Keep The Key Yourself
The simplest solution is to gift the bitcoin but keep the private key. When the time comes, the recipient can request the key from you, which you can furnish if you want. Since you have the key, in a sense you're not gifting the bitcoin at all since you're not granting the ability to spend the bitcoin. But who cares? Most people will be happy to receive the bitcoin and hear about their new bitcoin address and about the bitcoin that is locked in there. The nice thing about this is you can impose whatever incentive scheme you like to get the key in the future. For example, for kids, it could be "win the middle school chess tournament,” “become valedictorian,” or “generate your first $1 million in revenue in your startup.” You just need to be disciplined not to spend the bitcoin yourself.
Keep Part Of The Key
To give more of a sense of ownership, you could give half of the key to your recipient and keep the other half yourself. For example, you could give them 12 of the 24 seed phrases. This way they feel like they have more ownership, even though they don't.

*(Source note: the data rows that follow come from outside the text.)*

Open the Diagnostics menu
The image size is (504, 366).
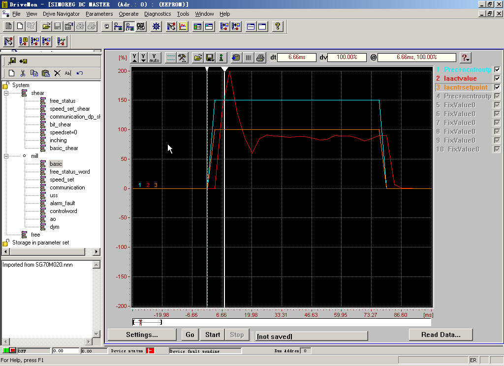[x=158, y=14]
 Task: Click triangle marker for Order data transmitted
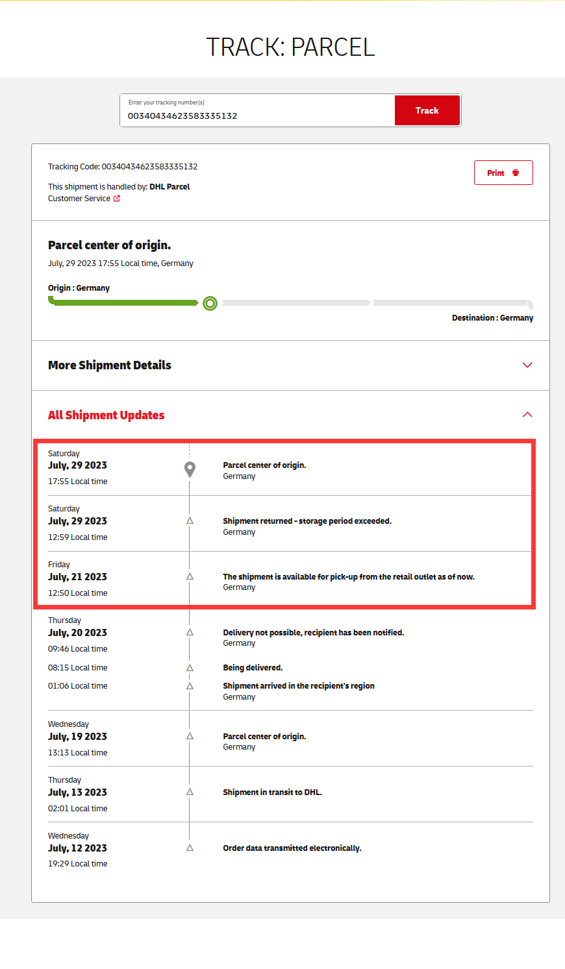coord(190,848)
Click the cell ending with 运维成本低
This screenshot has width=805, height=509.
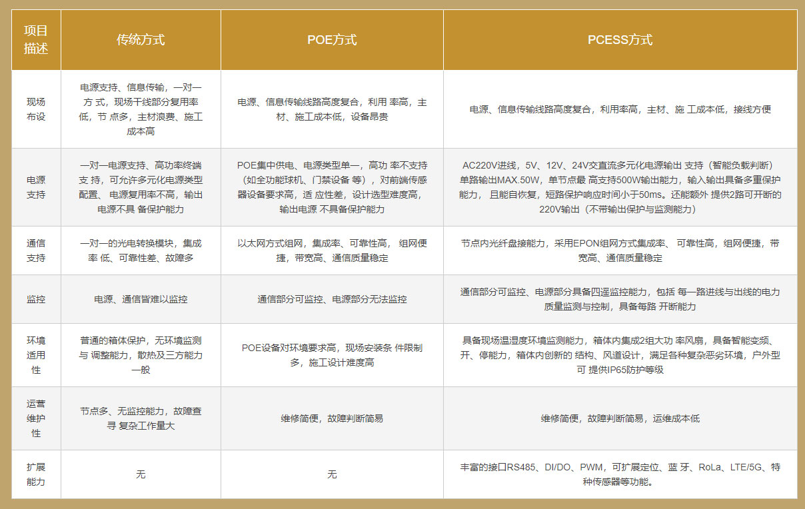tap(620, 419)
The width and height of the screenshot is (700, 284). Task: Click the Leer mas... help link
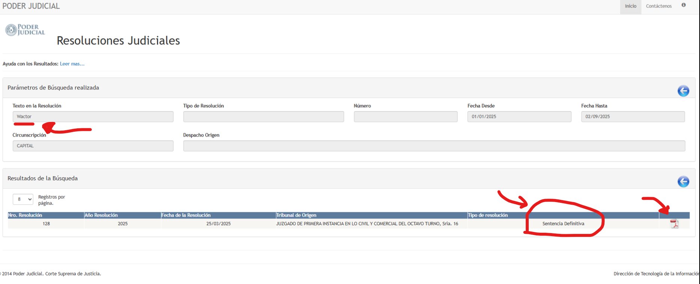(x=72, y=64)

If you wanted to make this more of a challenge, you could give them 20 out of the 24 seed phrases and then see if they can crack the private key. When you give enough seed phrases, this is computationally feasible by brute force. They would just need to figure out how to do it. What better way to incentivize learning to code? Proof of work!
Lock The Bitcoin In A Multisig
You could give them bitcoin into a multisig address and give them one key while you keep the other. This is easier than using and splitting the seed phrase above. Giving them one key gives them a sense of ownership, and you could keep the remaining keys and use any of the incentive structures above. For example, this would work if mom and dad each had one key, and they each got to set their thresholds for when to reveal the other key to the kid.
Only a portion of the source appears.